I have family coming into town tomorrow.

My dad is here in the states, visiting from Thailand, and I’m finally going to get a chance to meet my new stepmom.

My uncle is also coming up to visit.

After they arrive tomorrow the Bean and I are heading over to downtown Portland, to go to some uber-fancy Christmas party for his work. 

It’s all Filet Mignon, formal wear and fancy champagne flutes.

And guess who has a giant new hicky on her neck?

(PS:  I take back all the bad things I ever said about people who take pictures in bathrooms – it’s harder than you think.)

The Bean and I were…. uh….. “folding towels”, and I was like, “Yeah!  You fold that towel!  Woohoo for towels!   Folding towels is great!  Go laundry!…… wait.  WAIT.  STOP.  DID YOU JUST GIVE ME A HICKY?”

But by then it was too late.

Seriously, who even gives hickies anymore?

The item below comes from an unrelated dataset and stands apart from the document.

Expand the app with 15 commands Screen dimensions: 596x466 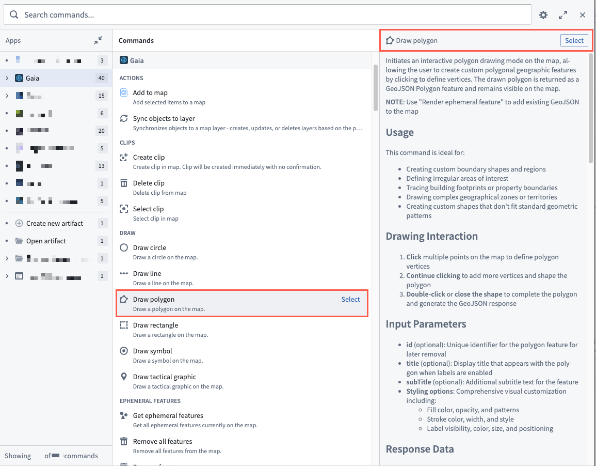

We’re 31 years old, Bean.   Nobody is going to buy the whole “I burnt myself with a curling iron” excuse.

If anyone asks me about it, I plan on telling them, “Yeah, my husband – that guy over there – gave it to me during a vigorous towel-folding session”, and then refuse to elaborate.

Unless it’s my dad that’s doing the asking. 

In that case, I burnt myself with a curling iron. 

Performing for an Audience

Dear DragonMonkey,

Mornings are nice, aren’t they?

Your daddy and I think so, too.  Sometimes, mornings can be very, very nice.

Anyways, I have a little favor to ask:

The next time you wake up super early, can you make a little more noise?  I appreciate that you are trying to be quiet so you don’t wake The Squid up, but once you’re downstairs can you…. I dunno… announce your presence a little louder?

Sometimes when I, uh, hug your Dada, I get a little distracted and I don’t always notice you opening the door to my bedroom.

It has come to my attention that I also don’t notice it when you cross the room and climb up onto our extra big king-size bed.  What can I say?  Sometimes your Dada can be very distracting, indeed.

So, to help your poor old Mama out, can you please, please, pretty please make a little more noise?

It’s a little disconcerting to be in the middle of, uh, hugging, only to see something out of the corner of my eye, turn my head sideways, and see you a little over a foot away from my pillow, staring silently with wide eyes.

Actually, scratch that.  It’s not disconcerting.  It’s creepy.  It’s creepy as heck, and I’m pretty sure that image is going to be burned in my head for the rest of my life.  To be honest, I’m not sure who needs more psychological help at this point – you or me.  

It really didn’t help that you’ve taken to sleeping in your underwear – you looked like the world’s tiniest little pervert, kneeling there in your skivvies, silently watching us.  

Please, kid, for the love of all that is holy – please, just make a little more noise?